## Problem
Using the line with "847x627 pixels." as your starting point, transcribe it and each line beneath it word for word until the records run out, without pictures.

## Information provided

Start of Block

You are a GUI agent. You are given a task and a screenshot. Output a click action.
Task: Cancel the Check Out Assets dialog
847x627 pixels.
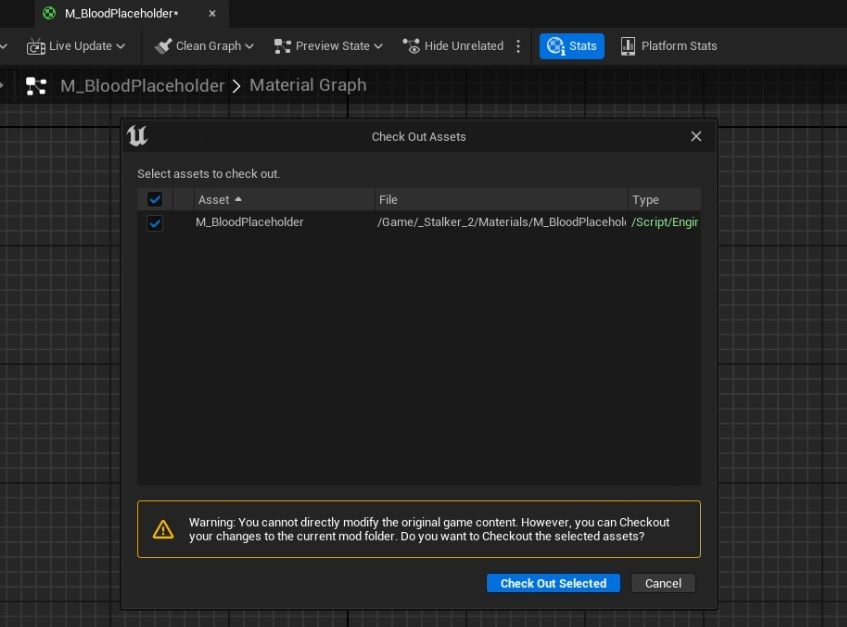[663, 583]
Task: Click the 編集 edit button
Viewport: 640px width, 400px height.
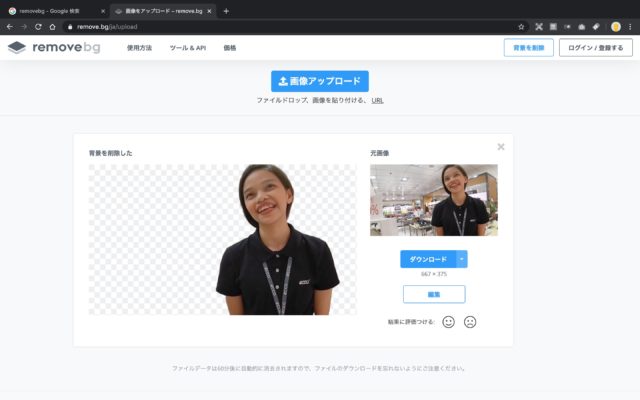Action: pos(434,294)
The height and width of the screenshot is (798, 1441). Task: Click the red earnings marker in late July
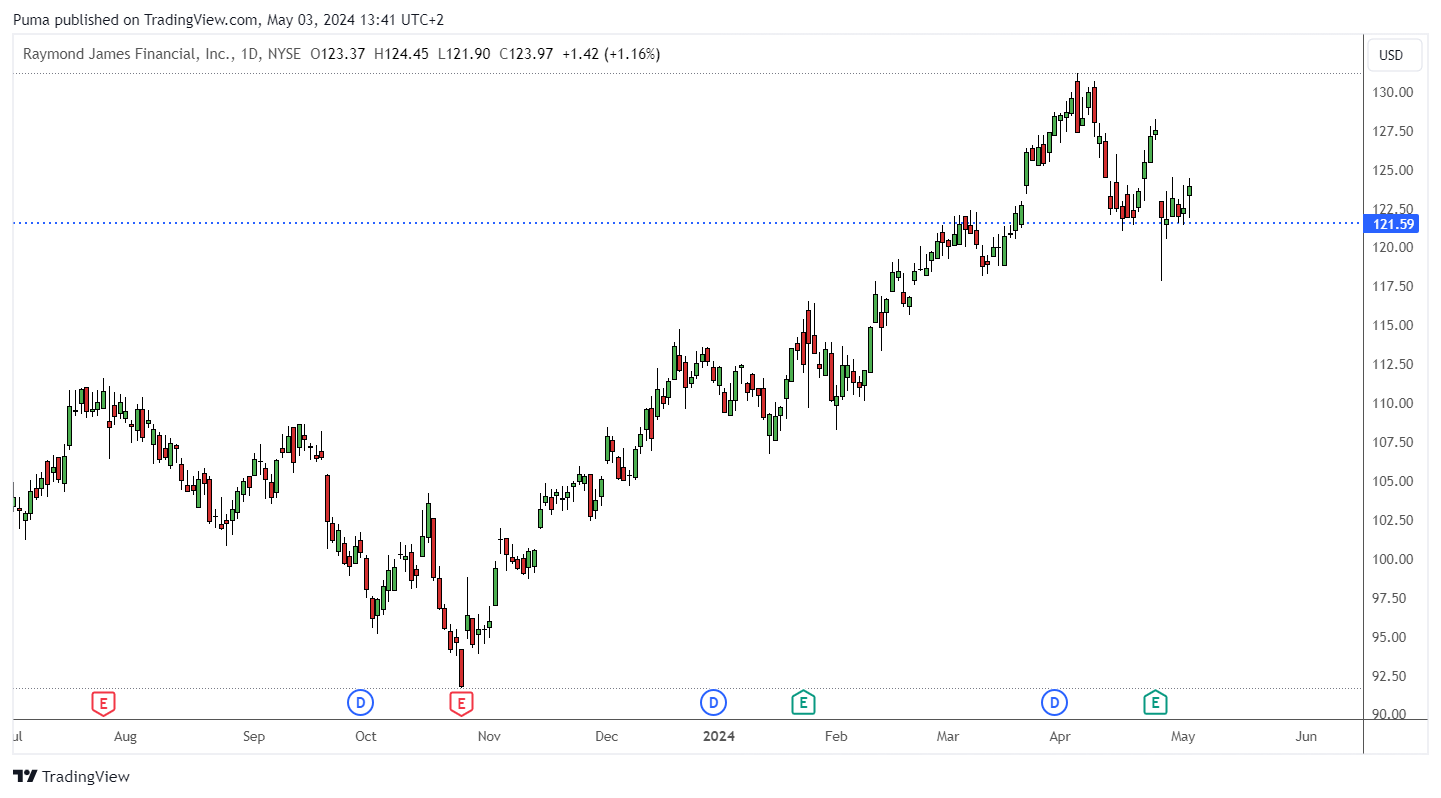coord(103,703)
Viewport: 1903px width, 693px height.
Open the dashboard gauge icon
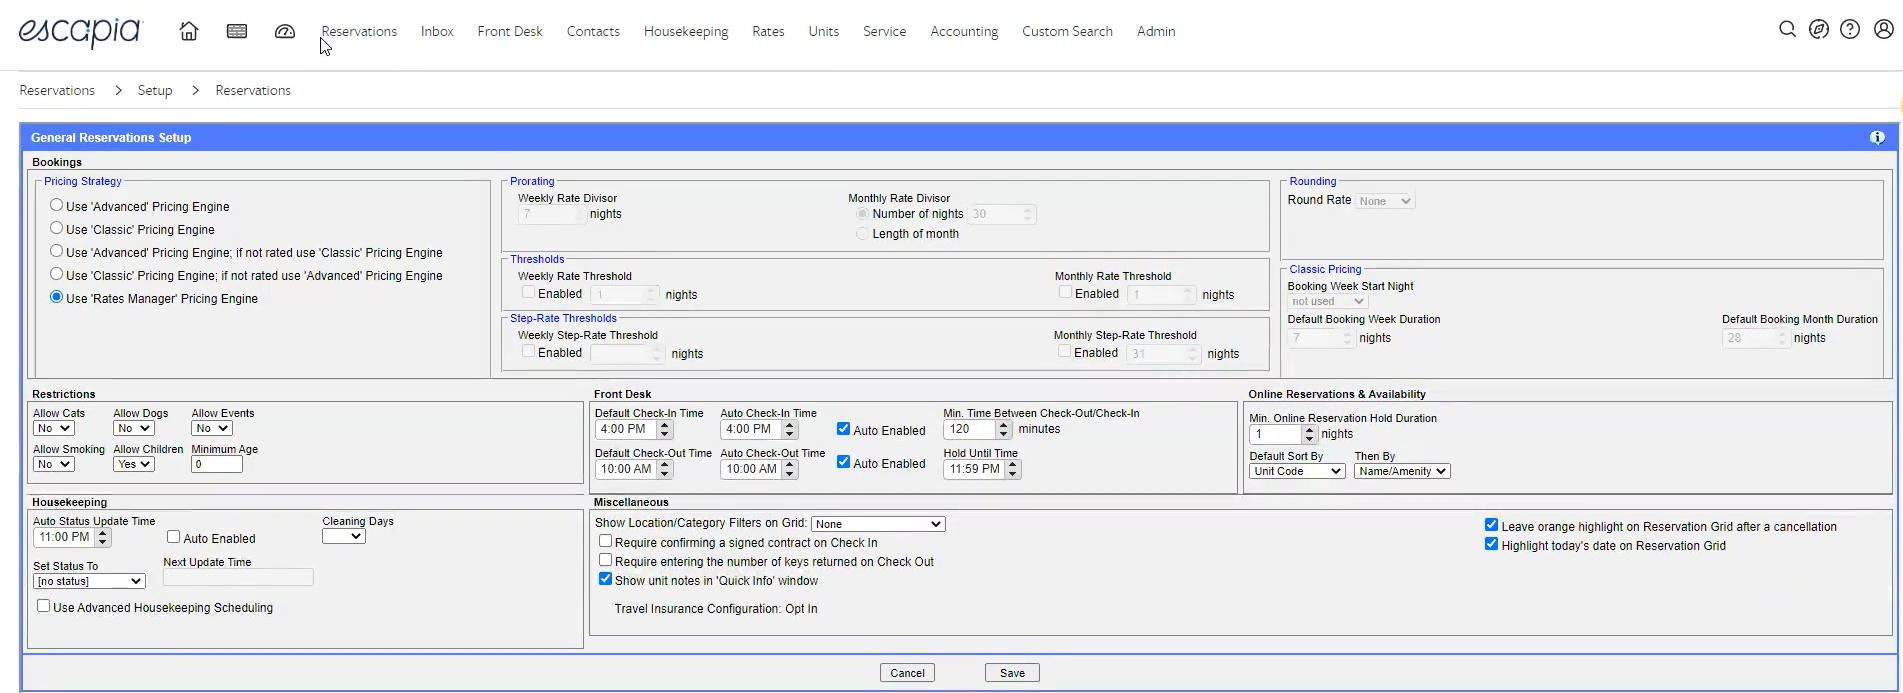pos(285,31)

End of Block

## Answer box
847x627 pixels.
[663, 583]
Task: Click the 編集 edit button
Viewport: 640px width, 400px height.
Action: pos(434,294)
The height and width of the screenshot is (798, 1441). Task: Click the red earnings marker in late July
coord(103,703)
Viewport: 1903px width, 693px height.
Open the dashboard gauge icon
pos(285,31)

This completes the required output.